A canção que a Gisele escolheu pra cantar do Fischer foi Queixa de Sinhá. O vídeo, que foi o último lançamento do projeto, apresenta uma linda interpretação da canção do Fischer com o violão do Fuca e a voz da Gisele. Uma canção ambígua, com uma escrava quase que se enfastiando com o lamento dos desencontros amorosos de Sinhá. Parece que a família do Sinhô está tendo problemas com escravos e com contas na praça, a escrava talvez até receie sobre o futuro do outro escravo. O Fischer é um admirador do Chico Buarque, e é curioso que essa composição dele - se não me falha a memória - é anterior à Sinhá, do Chico e do João Bosco. A atmosfera das duas canções até dividem similiridades... Se por um lado a canção do mestre trata sobre as artimanhas retóricas que o escravo tem que se valer para se defender das acusações da Sinhá, a canção do meu amigo versa sobre o equilíbrio que o escravo que fica ao lado da senhora tem que ter. A ambiguidade é uma arma mais do que necessária. Bem, sabemos que essas relações não se extinguiram por completo da nossa sociedade, e uma crônica de época, como é o caso dessas duas canções, tratam muito mais de comportamentos arquetípicos do que propriamente de uma cena bucólica de um imaginário saudosista ou anacrônico. E a Gisele se porta muito bem com este texto, mantendo sua natureza ambígua e não entregando de mão beijada quem é quem neste diálogo. 


Pra onde o vento sopra?

O projeto Conversa de Varanda apresentará, até dezembro, dez compositores londrinenses, residentes e atuantes na cidade. O único caso que quase contraria isso é o do Miguel Arruda. Outro mano de uma cara, é filho da Thaís (transcriei o mantra pra cantar com ela), e como a mãe, é um nômade, filho do mundo. Mas sempre volta pra cá...

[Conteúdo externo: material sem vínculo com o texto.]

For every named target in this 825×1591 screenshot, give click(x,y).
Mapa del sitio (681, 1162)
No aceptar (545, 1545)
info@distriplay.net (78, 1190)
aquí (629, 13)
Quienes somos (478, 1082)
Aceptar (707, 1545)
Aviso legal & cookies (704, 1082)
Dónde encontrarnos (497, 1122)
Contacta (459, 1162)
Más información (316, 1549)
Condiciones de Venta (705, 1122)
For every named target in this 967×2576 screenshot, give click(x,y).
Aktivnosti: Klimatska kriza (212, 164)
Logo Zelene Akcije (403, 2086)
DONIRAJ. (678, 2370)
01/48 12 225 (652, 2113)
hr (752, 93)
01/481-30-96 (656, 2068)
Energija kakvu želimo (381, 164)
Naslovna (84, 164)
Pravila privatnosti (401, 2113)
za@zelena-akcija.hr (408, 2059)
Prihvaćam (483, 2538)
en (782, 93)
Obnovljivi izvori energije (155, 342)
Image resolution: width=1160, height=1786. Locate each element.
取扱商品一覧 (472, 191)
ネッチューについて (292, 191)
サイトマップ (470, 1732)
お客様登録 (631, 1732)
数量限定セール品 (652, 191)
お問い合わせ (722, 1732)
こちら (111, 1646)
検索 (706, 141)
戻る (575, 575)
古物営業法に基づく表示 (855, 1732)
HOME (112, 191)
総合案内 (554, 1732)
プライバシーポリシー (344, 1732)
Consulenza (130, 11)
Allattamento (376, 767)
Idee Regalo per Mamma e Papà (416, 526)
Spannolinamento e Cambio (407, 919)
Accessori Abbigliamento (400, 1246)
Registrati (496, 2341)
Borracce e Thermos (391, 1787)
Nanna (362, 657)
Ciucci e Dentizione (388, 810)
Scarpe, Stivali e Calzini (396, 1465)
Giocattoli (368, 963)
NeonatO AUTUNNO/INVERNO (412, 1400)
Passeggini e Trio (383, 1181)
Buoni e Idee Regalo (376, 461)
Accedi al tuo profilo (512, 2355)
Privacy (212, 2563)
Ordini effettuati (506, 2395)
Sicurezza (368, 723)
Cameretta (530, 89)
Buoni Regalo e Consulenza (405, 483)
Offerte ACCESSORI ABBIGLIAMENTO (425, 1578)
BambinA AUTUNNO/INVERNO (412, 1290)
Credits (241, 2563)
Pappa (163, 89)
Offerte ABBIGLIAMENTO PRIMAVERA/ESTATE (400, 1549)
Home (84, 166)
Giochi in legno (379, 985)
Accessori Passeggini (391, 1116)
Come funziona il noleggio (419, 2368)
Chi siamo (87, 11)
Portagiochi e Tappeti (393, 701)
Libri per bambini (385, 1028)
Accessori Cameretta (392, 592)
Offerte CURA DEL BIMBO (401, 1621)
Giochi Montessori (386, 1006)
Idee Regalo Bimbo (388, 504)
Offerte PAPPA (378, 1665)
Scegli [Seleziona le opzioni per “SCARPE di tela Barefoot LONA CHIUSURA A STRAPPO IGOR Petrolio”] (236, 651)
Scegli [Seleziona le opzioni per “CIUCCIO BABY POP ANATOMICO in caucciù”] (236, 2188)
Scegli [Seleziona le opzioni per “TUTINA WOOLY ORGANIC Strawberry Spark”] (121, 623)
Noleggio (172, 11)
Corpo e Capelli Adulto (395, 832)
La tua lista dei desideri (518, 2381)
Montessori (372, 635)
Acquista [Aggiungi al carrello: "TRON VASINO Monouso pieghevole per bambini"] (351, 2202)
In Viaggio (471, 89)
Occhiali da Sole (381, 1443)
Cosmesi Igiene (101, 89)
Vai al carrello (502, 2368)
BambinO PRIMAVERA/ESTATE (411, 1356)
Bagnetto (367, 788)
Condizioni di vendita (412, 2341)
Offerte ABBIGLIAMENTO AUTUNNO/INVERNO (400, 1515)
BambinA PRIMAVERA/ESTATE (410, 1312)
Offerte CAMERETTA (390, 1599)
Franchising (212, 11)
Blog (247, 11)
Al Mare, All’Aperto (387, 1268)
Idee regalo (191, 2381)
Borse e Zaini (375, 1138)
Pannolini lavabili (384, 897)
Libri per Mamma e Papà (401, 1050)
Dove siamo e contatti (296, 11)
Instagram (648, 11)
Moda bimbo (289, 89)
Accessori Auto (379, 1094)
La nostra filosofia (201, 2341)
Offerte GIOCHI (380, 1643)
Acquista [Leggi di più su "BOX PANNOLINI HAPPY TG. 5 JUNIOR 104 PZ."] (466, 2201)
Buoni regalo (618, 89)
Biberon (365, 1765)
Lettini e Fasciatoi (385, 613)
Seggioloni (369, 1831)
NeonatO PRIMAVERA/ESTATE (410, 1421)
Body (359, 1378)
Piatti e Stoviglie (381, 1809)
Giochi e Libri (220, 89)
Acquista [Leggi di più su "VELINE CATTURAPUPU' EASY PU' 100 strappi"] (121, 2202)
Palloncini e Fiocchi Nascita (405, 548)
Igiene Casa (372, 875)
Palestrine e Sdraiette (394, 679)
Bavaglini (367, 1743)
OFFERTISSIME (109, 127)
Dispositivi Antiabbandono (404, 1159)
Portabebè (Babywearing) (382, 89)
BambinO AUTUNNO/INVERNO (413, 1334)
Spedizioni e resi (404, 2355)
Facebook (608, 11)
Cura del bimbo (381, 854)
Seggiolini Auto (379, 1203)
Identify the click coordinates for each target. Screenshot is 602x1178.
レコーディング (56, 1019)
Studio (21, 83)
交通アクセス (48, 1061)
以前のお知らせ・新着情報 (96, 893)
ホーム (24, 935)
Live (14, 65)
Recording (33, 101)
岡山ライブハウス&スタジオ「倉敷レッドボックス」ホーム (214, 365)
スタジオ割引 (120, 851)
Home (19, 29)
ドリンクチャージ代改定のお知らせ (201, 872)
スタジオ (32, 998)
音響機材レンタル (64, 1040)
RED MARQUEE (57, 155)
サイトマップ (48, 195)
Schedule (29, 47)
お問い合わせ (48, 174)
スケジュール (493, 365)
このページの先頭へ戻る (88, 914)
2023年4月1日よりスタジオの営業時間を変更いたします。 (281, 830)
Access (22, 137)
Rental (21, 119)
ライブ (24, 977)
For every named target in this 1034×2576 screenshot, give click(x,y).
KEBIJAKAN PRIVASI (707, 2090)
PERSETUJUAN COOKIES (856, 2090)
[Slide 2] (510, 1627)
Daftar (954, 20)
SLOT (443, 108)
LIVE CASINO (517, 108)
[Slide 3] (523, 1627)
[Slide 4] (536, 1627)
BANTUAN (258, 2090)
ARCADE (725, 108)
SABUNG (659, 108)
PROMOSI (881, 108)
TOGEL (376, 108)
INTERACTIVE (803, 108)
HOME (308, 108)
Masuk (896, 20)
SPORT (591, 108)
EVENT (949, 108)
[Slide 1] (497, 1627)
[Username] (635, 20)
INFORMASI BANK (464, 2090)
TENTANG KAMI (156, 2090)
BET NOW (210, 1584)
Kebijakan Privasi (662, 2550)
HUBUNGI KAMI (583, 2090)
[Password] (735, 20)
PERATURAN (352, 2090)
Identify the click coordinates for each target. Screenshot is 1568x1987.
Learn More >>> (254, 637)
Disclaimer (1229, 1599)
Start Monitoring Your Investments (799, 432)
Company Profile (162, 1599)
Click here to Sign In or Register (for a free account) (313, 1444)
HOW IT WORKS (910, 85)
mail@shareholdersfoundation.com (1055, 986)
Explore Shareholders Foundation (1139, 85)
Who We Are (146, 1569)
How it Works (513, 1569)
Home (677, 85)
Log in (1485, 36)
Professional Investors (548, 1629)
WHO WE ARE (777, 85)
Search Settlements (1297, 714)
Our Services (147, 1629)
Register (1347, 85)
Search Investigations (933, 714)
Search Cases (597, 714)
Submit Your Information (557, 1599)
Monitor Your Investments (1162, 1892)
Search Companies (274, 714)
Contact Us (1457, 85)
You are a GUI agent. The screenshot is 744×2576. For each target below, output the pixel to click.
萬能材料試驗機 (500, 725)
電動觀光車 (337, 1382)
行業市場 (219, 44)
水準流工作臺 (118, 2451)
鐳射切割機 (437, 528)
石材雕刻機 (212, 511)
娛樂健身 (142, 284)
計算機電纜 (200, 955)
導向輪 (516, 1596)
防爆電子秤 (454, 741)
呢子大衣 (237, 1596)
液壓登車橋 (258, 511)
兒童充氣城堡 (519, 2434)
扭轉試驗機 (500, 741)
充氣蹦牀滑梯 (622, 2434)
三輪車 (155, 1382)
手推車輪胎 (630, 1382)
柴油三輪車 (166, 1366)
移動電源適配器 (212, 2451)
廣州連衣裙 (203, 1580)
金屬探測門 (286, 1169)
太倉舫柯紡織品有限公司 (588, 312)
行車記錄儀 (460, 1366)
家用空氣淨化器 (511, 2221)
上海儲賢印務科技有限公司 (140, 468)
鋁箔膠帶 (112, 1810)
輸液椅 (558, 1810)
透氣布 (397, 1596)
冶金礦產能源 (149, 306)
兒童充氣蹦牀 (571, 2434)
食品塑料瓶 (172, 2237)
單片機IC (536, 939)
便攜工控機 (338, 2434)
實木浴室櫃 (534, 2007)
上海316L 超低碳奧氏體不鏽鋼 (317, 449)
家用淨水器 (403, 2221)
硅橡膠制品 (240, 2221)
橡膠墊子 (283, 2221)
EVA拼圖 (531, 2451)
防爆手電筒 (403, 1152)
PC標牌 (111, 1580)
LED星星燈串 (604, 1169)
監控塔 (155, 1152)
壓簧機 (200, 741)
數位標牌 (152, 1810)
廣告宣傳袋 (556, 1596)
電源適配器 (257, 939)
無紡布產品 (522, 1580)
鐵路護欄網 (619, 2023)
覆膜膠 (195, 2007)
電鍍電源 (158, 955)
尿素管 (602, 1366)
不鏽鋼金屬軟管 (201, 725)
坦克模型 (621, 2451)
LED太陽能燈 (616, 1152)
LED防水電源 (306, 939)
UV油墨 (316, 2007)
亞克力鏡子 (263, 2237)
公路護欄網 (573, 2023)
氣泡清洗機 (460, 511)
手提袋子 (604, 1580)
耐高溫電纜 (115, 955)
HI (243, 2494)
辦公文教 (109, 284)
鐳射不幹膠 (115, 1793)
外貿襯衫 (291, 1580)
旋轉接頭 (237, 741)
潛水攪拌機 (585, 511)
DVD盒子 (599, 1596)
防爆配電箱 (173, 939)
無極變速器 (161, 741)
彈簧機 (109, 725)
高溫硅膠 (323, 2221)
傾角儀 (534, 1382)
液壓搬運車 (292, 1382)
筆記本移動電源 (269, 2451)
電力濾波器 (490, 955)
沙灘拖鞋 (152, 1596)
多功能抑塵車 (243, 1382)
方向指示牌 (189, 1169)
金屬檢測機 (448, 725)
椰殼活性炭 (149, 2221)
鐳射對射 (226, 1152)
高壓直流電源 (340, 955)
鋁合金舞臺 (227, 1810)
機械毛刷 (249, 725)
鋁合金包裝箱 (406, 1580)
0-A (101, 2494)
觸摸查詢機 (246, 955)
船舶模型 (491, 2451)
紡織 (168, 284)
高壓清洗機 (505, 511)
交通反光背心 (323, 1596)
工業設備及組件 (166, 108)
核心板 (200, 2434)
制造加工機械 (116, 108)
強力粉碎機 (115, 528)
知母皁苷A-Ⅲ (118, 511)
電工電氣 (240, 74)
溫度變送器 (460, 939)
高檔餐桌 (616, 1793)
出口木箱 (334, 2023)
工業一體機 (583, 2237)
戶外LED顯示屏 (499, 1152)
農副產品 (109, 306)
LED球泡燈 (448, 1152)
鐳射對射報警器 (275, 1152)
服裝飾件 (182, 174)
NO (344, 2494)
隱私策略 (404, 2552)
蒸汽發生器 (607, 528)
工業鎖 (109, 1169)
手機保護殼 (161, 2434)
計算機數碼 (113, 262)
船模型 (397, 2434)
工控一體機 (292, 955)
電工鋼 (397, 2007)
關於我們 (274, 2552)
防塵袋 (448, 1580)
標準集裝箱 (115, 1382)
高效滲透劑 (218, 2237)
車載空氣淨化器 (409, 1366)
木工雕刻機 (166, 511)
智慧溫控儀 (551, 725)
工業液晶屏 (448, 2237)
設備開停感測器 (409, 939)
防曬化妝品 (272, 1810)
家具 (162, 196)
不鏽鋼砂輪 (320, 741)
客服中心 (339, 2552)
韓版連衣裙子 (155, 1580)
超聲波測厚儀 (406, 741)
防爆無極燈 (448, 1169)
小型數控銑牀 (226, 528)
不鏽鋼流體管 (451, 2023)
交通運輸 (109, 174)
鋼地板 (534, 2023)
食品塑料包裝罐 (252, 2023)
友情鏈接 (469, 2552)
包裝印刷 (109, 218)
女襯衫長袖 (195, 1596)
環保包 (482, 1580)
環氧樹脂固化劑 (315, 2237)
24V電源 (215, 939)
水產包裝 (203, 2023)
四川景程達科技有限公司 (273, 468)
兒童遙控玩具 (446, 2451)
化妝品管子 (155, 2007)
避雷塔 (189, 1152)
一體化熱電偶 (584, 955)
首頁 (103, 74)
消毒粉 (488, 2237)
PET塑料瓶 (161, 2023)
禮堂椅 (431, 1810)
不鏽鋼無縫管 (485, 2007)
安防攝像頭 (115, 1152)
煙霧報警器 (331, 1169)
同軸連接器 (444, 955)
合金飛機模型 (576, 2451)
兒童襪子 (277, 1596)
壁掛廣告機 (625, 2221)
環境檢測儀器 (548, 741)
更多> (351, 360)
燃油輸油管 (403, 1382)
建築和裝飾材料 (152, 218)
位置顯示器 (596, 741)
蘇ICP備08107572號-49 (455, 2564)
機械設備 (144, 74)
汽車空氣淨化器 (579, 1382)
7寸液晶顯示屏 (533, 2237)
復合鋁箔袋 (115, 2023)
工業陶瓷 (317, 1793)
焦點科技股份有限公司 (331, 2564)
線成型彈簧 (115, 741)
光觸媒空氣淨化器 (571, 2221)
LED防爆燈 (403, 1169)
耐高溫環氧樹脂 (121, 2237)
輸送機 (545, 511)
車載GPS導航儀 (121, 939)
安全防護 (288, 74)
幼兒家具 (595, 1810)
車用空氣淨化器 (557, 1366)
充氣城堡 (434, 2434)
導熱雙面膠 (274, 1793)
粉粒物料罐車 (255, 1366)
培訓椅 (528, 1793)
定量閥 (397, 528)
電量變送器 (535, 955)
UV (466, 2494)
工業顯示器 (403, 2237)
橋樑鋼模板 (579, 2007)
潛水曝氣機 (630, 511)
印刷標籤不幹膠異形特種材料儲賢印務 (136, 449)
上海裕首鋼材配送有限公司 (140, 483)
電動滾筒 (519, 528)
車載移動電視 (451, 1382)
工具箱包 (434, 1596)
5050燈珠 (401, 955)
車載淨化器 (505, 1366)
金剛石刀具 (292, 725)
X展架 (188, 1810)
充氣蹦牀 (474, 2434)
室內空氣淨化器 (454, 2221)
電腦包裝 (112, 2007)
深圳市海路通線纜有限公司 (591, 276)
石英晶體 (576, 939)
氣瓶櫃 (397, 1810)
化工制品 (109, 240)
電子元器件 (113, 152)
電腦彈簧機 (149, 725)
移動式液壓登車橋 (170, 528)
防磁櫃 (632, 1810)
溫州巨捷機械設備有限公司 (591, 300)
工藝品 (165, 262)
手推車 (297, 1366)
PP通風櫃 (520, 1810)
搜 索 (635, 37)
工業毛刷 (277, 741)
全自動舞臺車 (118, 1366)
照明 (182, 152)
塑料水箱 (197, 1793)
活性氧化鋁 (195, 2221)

Entre os sete compositores – alguns eu não conheço! – que ainda estão por vir, temos em uma ponta o veterano Bernardo Pellegrini – vocês devem se lembrar que começamos indo para um show dele – e na outra ponta, a estreante, inspiradíssima, Carolina Sanches {Maracatú Semente de Angola, Pisada da Jurema e Caburé Canela}. Tecnologia de ponta!



Nestes dois últimos sábados, inclusive, estive em lugares muito especiais que a Carol também estava, e nestas duas oportunidades ela cantou a canção que a Gi escolheu para gravar. É uma canção que convence todo mundo a cantar junto, mas não em coro, e sim colocando cada um na ação de encontrar um lugar para sua própria voz... e, quem estava presente deve se lembrar, começa com uma cena parecida com a relatada pelo Seu Zé!

Ah, Jung,

parece que o Sr. Strauss era realmente um cara de intuição!

E, eu não disse que o que dava o tom pro aqui eram as sanfonas e as violas?

Mas tinha mais coisa...

Acontece que na rua Venezuela, praticamente ao lado das sanfonas do Seu Zé, tem uma espécie centro budista... O Maurício me contou de um mestre Zen que dava aula de japonês ali. Hai-caísta reconhecido e premiado nacionalmente. Certa vez eu estava passeando com os meninos e paramos para escutar a música que vinha daquele salão... uma canção linda, pentatônica, com aqueles arranjos de orquestras típicos japoneses.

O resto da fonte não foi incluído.